Most others would describe it as a retreat. Though Papp has raised his box office receipts at Lincoln Center to a current high of nearly $4 million, costs have risen alarmingly; this season's budget was $6.2 million, up more than a third from last season. Foundation and government support, on which Papp's ventures have always depended, has been shrinking. He has managed to cover his Lincoln Center deficits only by using the Broadway profits of his phenomenally successful A Chorus Line, which started off as an innovative musical in Papp's downtown Public Theater.
The figures tell only half the story. Papp was never happy at Lincoln Center. He has always been at his best working with new playwrights, and he gave a start to a new generation of young writers--David Rabe, Jason Miller, David Rudkin--who would not have been let in the front door by more profit-minded producers. The classics--with the exception of Shakespeare--make Papp nervous. He never felt at home with Lincoln Center audiences, who demanded at least some older plays to balance the new. Said Papp last week: "I feel I cannot grow at Lincoln Center. It's a showcase, not a place where things develop."
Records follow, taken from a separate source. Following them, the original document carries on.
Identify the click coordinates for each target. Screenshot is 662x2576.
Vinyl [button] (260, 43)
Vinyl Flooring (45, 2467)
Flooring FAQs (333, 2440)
Finally there was the seemingly insurmountable problem of the Vivian Beaumont Theater itself. Designed with flexibility in mind, it has proved to be remarkably rigid, combining the bad qualities of both theater in the round and traditional proscenium stage--with the advantages of neither.
Papp's decision caught Lincoln Center officials off guard, and for the moment they have no plans beyond a search for other producers. They may not be easy to find. Papp is the second tenant to fail at the Vivian Beaumont. "This is a sort of bad-luck house," says Bernard Gersten, his associate producer. "It has not yet worked for anybody. I hope it will."